Des notions théoriques ont jusque-là été examinées avec les étudiants et le va-et-vient entre théorie et pratique a constitué le fondement de l’enseignement. En M3, il est grand temps de reconstituer les courants théoriques de la traduction, de les replacer dans leur contexte historique, d’en tirer les enseignements et de jeter là-dessus un regard critique. Un cours d’histoire de la traduction vient se mettre au service de la Réflexion Théorique. C’est avec ce bagage acquis en L et M que l’étudiant démarre sa première recherche traductologique dans le cadre d’un mémoire qui est axé sur une problématique réflexive bien définie.

Traduction générale, traduction spécialisée, telle était la classification simplifiée selon laquelle nous placions traditionnellement l’apprentissage du processus de traduction. Et d’aucuns de se demander, à juste titre d’ailleurs, qu’est-ce qu’un texte général ? Littéraire ? Nullement ! L’écriture littéraire est des plus spécialisées et des plus complexes. Vulgarisé ? Appelons-le donc vulgarisé ! Simple ? Oui, mais quels sont les critères de la simplicité en écriture ? Quant à définir la « traduction générale », voilà une tâche des plus ardues ! Comment est-ce qu’une traduction peut être générale ? Devant ce questionnement et cette prise de conscience, il était impératif de trouver une progression à l’apprentissage du processus de traduction plus solidement fondée.

Initiation, stratégies, domaines et théorie constituent les paliers de cette progression, paliers communs aussi bien aux étudiants du master professionnel qu’à ceux du master de recherche.
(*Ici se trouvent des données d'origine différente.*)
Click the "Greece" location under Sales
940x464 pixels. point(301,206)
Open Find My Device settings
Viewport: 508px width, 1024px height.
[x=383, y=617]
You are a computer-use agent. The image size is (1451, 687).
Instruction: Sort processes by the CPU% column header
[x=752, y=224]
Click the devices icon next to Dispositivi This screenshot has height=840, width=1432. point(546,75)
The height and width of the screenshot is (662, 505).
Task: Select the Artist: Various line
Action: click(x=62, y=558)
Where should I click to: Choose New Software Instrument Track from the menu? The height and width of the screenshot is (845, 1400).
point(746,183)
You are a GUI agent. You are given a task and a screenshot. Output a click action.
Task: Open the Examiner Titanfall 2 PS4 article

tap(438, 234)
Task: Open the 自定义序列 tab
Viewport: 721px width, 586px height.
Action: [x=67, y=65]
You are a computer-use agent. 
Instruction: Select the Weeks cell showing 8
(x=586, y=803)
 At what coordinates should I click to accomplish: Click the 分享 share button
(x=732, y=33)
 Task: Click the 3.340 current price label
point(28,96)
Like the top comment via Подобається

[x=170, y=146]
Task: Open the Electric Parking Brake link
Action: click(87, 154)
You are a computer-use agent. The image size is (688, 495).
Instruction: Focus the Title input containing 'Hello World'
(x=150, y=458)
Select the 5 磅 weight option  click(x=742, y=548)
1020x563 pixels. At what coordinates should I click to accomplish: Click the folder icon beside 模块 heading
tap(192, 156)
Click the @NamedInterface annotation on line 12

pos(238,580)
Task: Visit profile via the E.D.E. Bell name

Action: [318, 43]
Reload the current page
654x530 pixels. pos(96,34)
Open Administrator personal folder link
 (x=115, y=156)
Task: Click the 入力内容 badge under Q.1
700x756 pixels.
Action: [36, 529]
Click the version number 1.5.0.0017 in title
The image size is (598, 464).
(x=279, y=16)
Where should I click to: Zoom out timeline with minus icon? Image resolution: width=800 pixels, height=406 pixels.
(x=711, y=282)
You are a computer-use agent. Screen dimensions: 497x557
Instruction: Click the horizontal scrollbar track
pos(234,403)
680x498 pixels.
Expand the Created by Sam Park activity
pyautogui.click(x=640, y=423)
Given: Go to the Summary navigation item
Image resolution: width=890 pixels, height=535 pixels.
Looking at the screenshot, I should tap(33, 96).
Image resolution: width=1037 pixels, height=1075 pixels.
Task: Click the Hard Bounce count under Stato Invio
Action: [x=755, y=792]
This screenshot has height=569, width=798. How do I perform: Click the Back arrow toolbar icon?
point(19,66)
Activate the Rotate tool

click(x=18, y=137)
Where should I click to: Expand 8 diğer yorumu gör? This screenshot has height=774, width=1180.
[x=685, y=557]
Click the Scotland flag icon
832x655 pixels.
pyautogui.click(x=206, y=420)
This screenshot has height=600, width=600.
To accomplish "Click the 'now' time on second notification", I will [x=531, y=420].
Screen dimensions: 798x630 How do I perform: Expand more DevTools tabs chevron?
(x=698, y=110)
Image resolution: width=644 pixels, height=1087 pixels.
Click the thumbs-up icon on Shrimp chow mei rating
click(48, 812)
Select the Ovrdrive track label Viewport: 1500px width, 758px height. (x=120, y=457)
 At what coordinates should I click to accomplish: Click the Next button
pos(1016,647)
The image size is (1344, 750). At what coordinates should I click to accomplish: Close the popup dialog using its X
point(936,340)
En M3, deux bretelles bifurquent du chemin commun, l’une conduit au professionnalisme, l’autre à la recherche et c’est dans le cadre de cette dernière seulement que les cours théoriques sont dispensés et qu’un mémoire est exigé.

Conclusion

Procès, procédure, processus, trois termes que nous avons voulu rapprocher l’un de l’autre. Malgré leur lien de parenté, notre affinité va vers le processus ; c’est que nous ne sommes ni juristes ni juges. Nous appartenons à la traduction, à son enseignement, à la réflexion à laquelle elle ouvre la voie. Nous avons seulement voulu rendre compte de l’expérience que nous avons vécue à l’occasion d’une grande mutation. Notre enseignement pratique de la traduction nous a fourni les éléments de base pour la conceptualisation ; des différentes écoles traductologiques et des multiples courants pédagogiques, nous avons réussi à tirer les leçons pour aboutir à une certaine synthèse[3] qui nous est propre. C’est ainsi que l’ÉTIB invite à une nouvelle conception de l’enseignement de la traduction ; la distribution de la formation en quatre moments : initiation, stratégies, domaines et théories. Morcelés pour les seuls besoins de l’opération pédagogique, ces quatre temps fusionnent en fait ensemble à chaque fois qu’il est question de traduire et se tiennent les coudes pour faire passer le message, porteur de sens. Il est vrai que nous sommes passés, à un certain moment, par le comportement d’élève appliqué qui assimile, reproduit et synthétise mais il est venu le temps de se démarquer. Fort d’une tradition d’échange linguistique dans un pays maritime et d’une expérience universitaire qui s’est confirmée au fil des ans, nous sommes désormais à même de tracer notre propre courant traducto-pédagogique.